How does an SLP determine if an ELL's reading difficulties are due to their second language acquisiton or a disorder?

Keri

How can the SLP provide accurate and effective intervention that recognizes the diverse backgrounds of their diverse caseloads?

Kim

April 3, 2007

http://classweb.gmu.edu/accent/
Is an interesting website. It has profiles and information on about 400 different languages. It also has speech samples one can listen to for these languages. It may be helpful when diagnosing an articulation disorder vs. articulation difference.

Laura

I am a speech language pathologist working in a public school system. I am currently collaborating with collegues to discuss a variety of ELL issues as this is a growing caseload in our formerly English only middle class town.

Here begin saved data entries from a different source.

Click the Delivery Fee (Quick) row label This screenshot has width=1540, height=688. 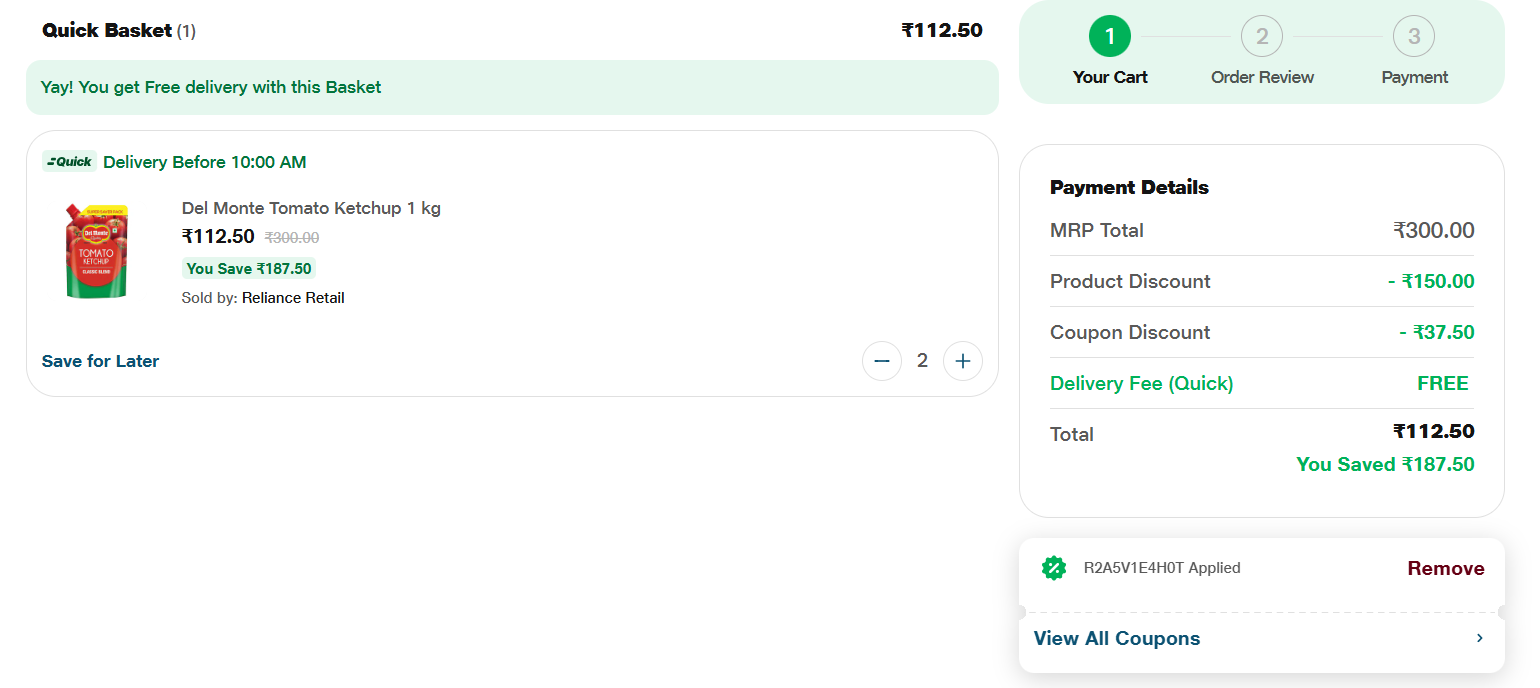click(x=1141, y=383)
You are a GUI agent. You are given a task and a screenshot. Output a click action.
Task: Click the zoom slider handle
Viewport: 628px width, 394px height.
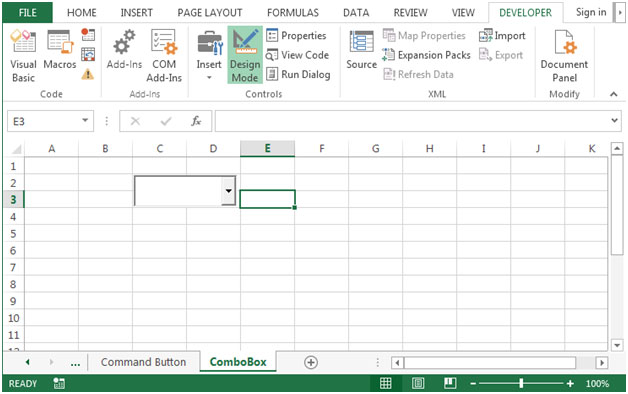click(521, 384)
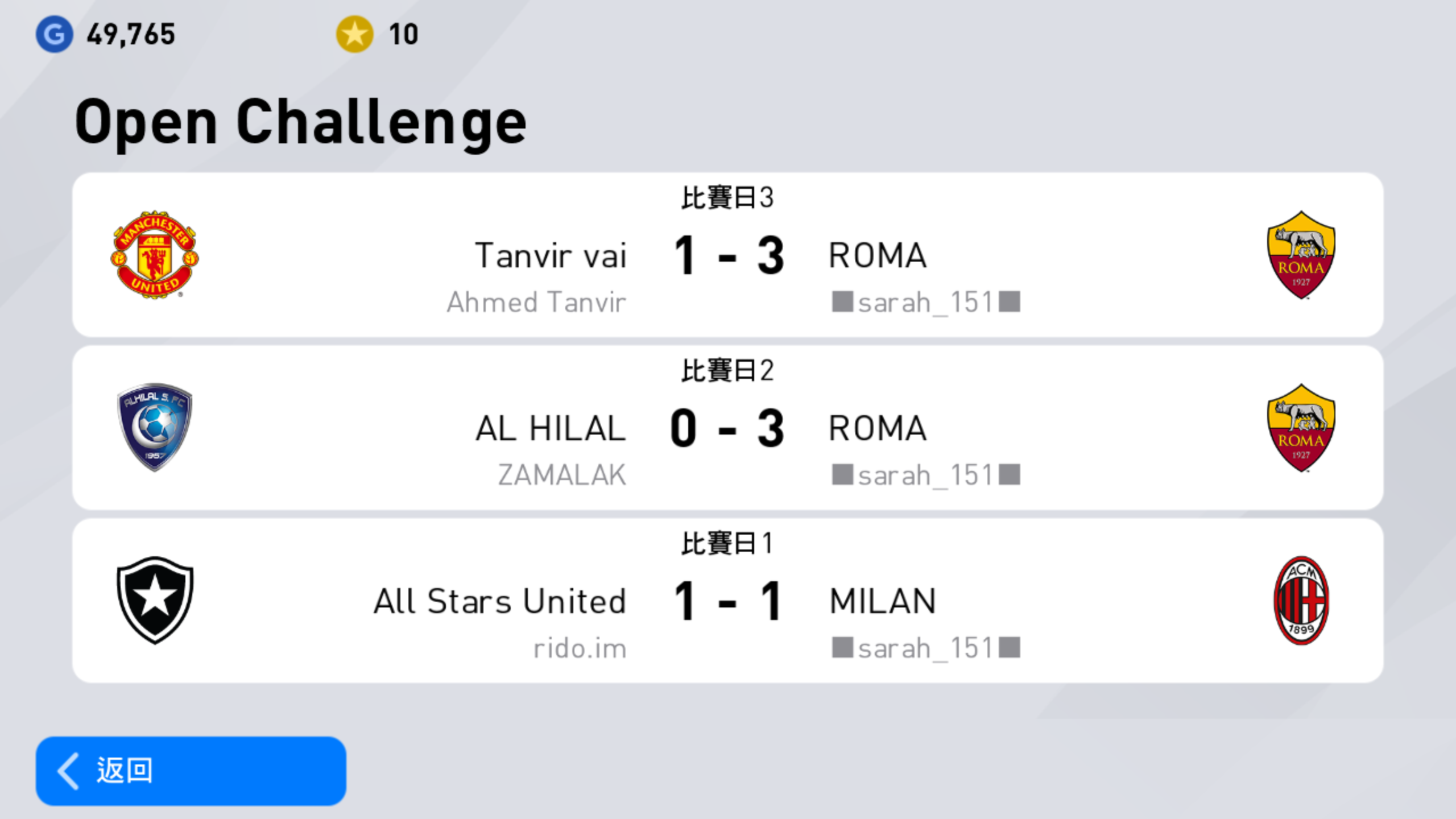1456x819 pixels.
Task: Tap the Botafogo-style star shield crest
Action: (x=155, y=600)
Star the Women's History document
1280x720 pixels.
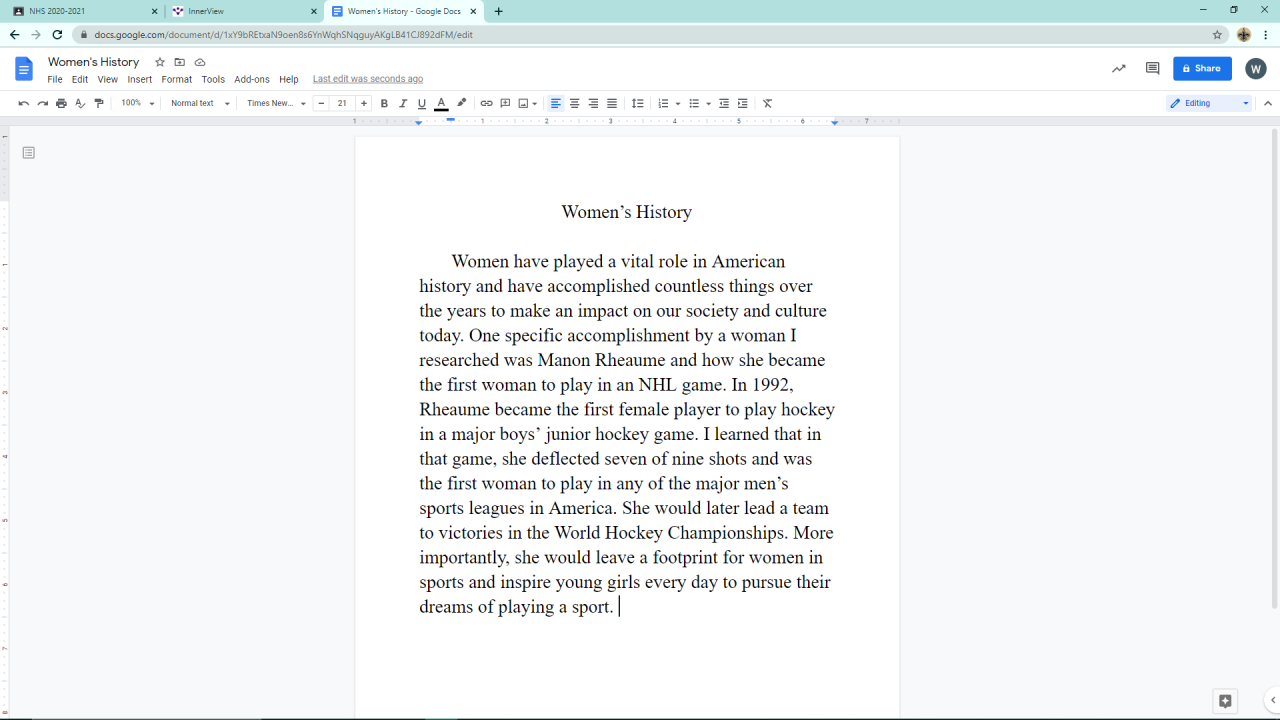tap(160, 62)
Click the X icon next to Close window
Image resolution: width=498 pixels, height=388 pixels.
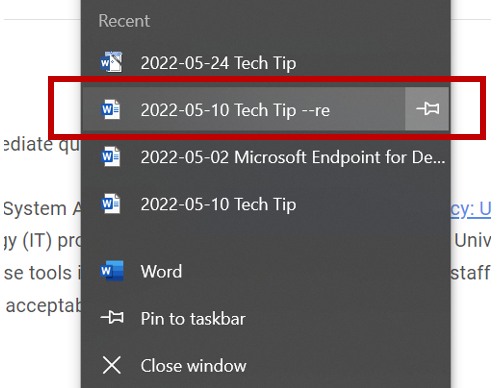click(112, 365)
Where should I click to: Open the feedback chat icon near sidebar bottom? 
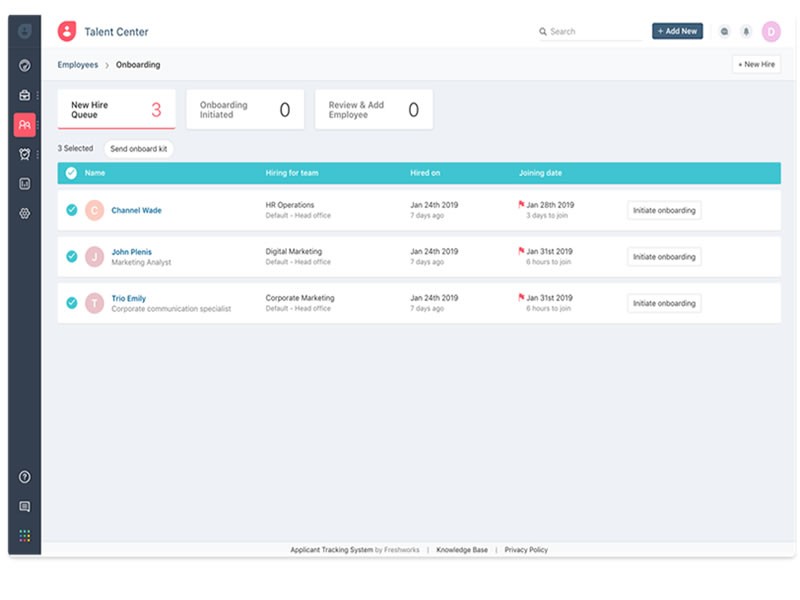tap(24, 506)
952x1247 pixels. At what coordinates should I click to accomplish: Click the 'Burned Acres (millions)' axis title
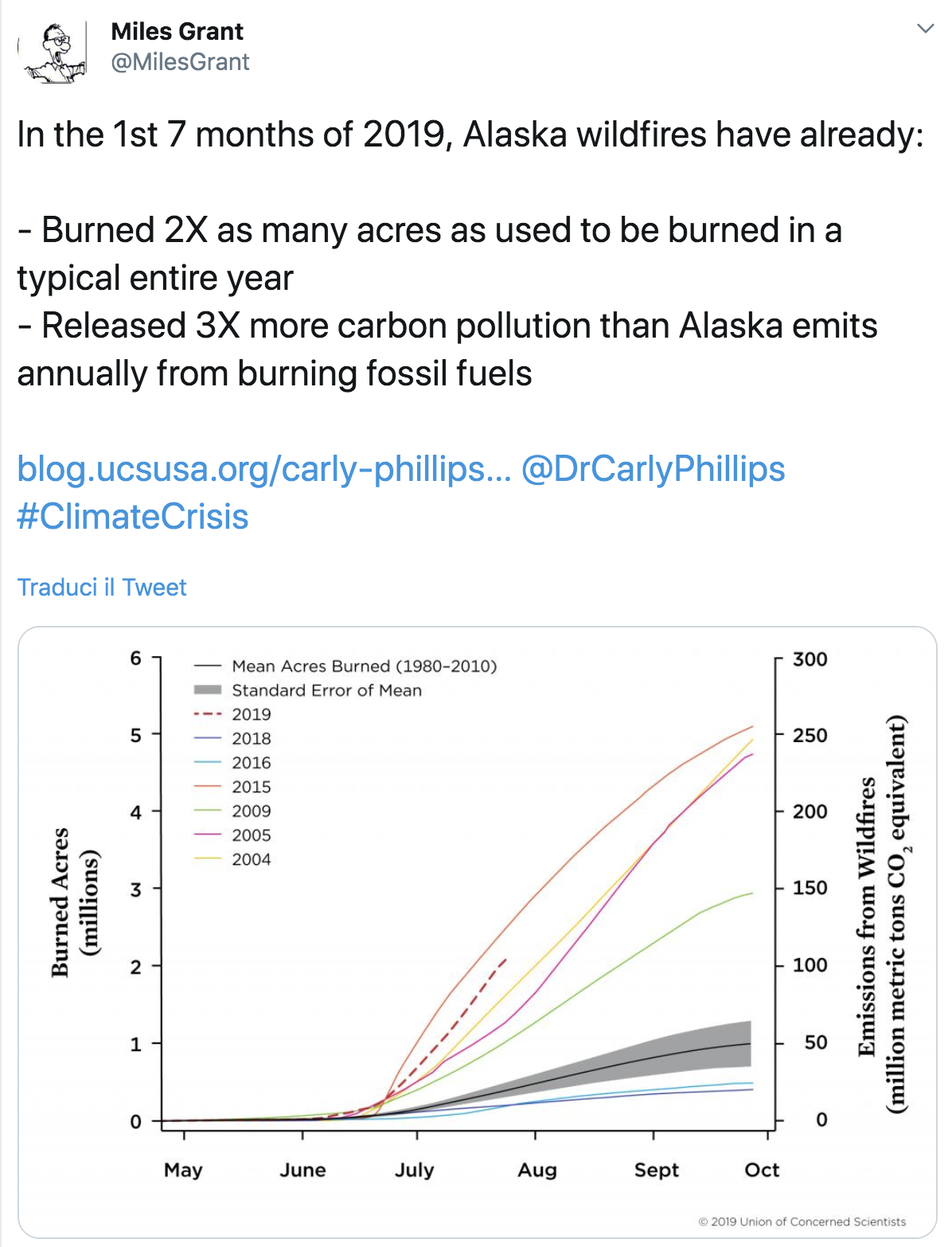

The town has limited ELL resources including access to translators. I would appreciate any input to the following questions that frequently arise:
1. How do we support L1 if there is not access L1 speakers other than in the home?
2. What should be the primary focus for an elementary age student with language delays in L1 but is in an English only school?
3. Are there specific strategies/resources recommneded to develop reading and academics in L2 at the higher grades (6-12)?
Thank you for your feedback. This is a fabulous resource for reliable research based information!

Debora

March 23, 2007

I work at a large elementary school (1,200 children on 4 tracks). This diversity includes a large population of children that fit the following profile:
Their dominant language at age 5 (kinder) is English. Their parents say "he's English only"; and does not speak the home language. But the language history often includes:
1)first words in a home language other than English;
2)history of being in daily daycare with a home language speaking relative when the child was a toddler;
3)as the child used more language, English became dominant because the household (siblings, cousins, parents) all spoke English
4)parents report minimal oral language "exchange"; (true give and take conversations) between the child and adults;
5)and the child's parents often speak to one another in the second language (which I would think reduces exposure to "adult"; English modeling).

Is there any emerging research to establish a timeline for English acquisition with such a mix of experiences? Or is the whole concept of ELLs everything and everything and nothing is clear cut? Parents often want to know why their "English only"; child is struggling as they're compared to their monolingual peers.
I wish I could reference more research to support the difference between "English only" as a monolingual vs. "English only"; as a child who has experience/exposure with another language.